2匹は年齢が離れており、つかず離れずの関係なのですが、たくさんの発見がありました。湯葉は私と遊んでいる時にコジが近づいてくると、まるで遊び相手を譲るようにすっと距離を置きます。一方で機嫌が悪いとコジに八つ当たりし、体が大きいので一方的に打ち負かしてしまいます。お兄さんのように気を使うかと思えば、性悪の上司のように威張ります。コジは最近になって抵抗するようになったのですが、足の短いマンチカンなので、吉本新喜劇の池乃めだかさんのように前足をジタバタさせています。また、同じご飯をあげても隣の芝生は青く見えるのか、お互いのお皿に口を向けたりします。

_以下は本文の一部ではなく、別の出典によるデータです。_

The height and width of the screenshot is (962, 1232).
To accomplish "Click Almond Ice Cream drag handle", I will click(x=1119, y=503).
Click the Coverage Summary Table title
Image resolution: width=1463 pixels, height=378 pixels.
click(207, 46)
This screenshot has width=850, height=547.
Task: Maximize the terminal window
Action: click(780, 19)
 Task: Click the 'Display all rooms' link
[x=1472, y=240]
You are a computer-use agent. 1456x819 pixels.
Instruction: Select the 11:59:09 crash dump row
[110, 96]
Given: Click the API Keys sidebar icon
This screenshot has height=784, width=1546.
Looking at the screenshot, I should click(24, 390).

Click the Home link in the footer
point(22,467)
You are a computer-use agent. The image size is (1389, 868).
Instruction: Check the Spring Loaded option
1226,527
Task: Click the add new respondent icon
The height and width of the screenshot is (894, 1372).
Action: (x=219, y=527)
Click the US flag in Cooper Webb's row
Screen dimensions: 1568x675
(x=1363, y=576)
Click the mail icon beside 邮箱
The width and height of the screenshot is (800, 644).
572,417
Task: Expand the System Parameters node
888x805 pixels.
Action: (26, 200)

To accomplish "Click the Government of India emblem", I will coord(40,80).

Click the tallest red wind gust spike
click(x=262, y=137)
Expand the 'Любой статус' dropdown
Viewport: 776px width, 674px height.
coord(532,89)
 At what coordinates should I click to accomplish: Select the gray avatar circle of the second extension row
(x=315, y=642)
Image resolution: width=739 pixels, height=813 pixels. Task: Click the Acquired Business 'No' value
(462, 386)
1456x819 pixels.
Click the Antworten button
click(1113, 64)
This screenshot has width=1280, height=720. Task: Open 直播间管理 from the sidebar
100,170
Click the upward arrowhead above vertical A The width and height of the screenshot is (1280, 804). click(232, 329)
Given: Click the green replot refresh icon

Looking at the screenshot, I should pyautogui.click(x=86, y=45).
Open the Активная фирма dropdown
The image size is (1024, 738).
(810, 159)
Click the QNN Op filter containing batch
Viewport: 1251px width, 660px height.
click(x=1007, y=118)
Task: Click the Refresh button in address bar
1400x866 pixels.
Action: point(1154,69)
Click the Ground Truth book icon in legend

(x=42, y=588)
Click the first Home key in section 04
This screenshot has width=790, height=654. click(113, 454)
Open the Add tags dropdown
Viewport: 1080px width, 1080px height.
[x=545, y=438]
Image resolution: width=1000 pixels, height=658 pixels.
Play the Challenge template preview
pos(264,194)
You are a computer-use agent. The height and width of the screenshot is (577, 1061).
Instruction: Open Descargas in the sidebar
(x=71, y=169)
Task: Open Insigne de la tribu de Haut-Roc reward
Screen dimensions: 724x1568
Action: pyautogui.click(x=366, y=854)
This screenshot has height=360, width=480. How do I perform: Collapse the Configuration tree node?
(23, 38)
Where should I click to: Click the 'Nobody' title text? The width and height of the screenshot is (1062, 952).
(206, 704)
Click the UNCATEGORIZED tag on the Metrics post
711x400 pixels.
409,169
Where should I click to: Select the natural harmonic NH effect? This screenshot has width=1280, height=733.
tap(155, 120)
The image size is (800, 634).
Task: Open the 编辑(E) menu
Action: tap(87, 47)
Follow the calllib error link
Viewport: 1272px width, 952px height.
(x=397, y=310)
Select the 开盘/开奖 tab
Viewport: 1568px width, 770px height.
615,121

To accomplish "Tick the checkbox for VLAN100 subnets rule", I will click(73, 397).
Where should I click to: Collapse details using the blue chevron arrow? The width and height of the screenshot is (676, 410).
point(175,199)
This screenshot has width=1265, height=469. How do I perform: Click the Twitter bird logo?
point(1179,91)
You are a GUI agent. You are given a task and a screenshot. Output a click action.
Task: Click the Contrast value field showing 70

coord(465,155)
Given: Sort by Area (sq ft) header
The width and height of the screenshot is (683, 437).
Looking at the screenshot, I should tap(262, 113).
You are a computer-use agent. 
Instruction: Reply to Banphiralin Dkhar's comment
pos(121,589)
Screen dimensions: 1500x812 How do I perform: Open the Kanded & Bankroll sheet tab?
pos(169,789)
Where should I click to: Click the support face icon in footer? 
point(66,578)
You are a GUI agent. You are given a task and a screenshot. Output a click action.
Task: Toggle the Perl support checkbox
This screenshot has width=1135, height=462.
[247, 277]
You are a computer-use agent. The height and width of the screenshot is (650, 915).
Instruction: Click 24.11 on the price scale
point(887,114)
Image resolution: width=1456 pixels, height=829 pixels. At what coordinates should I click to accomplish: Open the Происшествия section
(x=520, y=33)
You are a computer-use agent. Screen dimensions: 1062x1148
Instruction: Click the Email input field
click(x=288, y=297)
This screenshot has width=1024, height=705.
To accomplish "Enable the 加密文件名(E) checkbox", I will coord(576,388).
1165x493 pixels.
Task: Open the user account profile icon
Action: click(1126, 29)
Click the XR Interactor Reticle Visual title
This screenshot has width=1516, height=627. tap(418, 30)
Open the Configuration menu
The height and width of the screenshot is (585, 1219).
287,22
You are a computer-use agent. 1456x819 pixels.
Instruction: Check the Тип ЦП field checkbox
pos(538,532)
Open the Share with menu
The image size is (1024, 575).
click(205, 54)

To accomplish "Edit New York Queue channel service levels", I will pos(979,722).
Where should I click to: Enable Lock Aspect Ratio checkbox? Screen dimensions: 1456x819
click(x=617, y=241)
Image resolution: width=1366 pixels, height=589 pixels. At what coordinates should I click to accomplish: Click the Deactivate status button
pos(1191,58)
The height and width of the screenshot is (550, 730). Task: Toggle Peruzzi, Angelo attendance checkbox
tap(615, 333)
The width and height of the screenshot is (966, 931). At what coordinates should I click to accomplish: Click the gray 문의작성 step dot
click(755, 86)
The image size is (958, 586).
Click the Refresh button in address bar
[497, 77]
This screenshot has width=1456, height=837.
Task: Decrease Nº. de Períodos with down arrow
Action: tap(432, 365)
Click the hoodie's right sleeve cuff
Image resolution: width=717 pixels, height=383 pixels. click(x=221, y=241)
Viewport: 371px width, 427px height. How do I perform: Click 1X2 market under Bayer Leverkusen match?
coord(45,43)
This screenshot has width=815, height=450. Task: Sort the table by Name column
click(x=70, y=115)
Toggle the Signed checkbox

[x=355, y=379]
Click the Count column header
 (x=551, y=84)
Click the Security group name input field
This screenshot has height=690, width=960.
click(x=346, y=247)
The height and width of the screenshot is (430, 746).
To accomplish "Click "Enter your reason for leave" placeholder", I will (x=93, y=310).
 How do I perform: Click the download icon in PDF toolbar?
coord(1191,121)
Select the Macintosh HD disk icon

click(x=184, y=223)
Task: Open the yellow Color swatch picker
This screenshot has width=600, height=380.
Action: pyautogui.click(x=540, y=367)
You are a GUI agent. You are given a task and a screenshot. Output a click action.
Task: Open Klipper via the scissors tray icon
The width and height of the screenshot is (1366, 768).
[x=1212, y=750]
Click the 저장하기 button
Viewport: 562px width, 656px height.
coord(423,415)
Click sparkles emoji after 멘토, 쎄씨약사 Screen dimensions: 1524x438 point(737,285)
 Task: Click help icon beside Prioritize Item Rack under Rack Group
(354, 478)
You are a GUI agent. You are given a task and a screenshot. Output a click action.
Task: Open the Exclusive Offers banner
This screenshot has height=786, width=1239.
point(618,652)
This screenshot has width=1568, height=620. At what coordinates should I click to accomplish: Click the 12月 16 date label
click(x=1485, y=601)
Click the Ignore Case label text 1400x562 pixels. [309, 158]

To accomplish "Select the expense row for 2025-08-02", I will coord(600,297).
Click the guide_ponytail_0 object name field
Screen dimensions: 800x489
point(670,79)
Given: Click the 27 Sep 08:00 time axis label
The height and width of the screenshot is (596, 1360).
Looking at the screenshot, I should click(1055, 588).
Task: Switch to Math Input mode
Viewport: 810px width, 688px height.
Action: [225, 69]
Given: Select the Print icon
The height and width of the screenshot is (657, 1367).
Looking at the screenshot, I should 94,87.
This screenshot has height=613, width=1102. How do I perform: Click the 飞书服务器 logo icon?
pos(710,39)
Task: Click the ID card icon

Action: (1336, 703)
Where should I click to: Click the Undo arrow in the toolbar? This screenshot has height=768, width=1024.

そんな2匹の関係で、新しい発見がありました。昨年の2月、湯葉が重い尿路結石を患い、ケージに入れて世話をしていた頃のことです。コジがケージのそばに姿を見せて、離れようとしなくなりました。普段は八つ当たりされる湯葉を、あれほど心配するのかと驚きました。湯葉もコジが健診などで家を留守にする際は、不安そうにうろうろするようになりました。普段は相変わらずなのですが、実はお互いを大切に考えているのだと思います。
人と同じで猫もそれぞれ個性が豊かで、その関係性を観察することが楽しくて、飽きることは全然ありません。コジがやってきてからは母も同じ気持ちのようで、その日の発見を報告し合うなど、母娘のコミュニケーションが増えました。お笑いのネタ作りに詰まった際は、2匹を眺めていると嫌みが一切ない笑いを楽しむことができます。
湯葉は命の危険があった尿路結石からは回復しましたが、もう14歳です。最近はトイレに失敗するなど、老いを感じることが増え、8年前に亡くなった祖父の晩年を思い出すようになりました。母と一緒に支えていきたいと思っています。
下町ミュンスター 地上波OKな◯ネタを目指して
ろぱ仔は岩佐(33)との男女お笑いコンビ、下町ミュンスターを2016年に結成し、主に男女の人情の機微、生理的な諸事情を漫才やコントのネタに据えている。有り体にいえば下ネタで、2017年の事務所ライブで初採用したところ大ウケし、事務所の階級が3軍から1軍に昇格、現在に至る。「自分の好きな笑いって何だろうと思い詰めた時、子どもの頃に好きだった漫画が浮かびました。うんこやちんちんが私の原点でした」。『おぼっちゃまくん』『学級王ヤマザキ』『ジャングルの王者ターちゃん』の影響を受けつつ、下ネタだけど下品ではないというファンの評価に手応えを得ている。「下品だと思われない分、受け入れられやすいのかなと思います。まだまだ力不足ですけど、コンプライアンスが厳しい地上波でネタを見せたいですね」と思い描く。今年3月には公式YouTubeチャンネルを立ち上げた。登録者数は800人程度ながら、再生回数が4万を超える動画が出るなど、少しずつ自信は増している。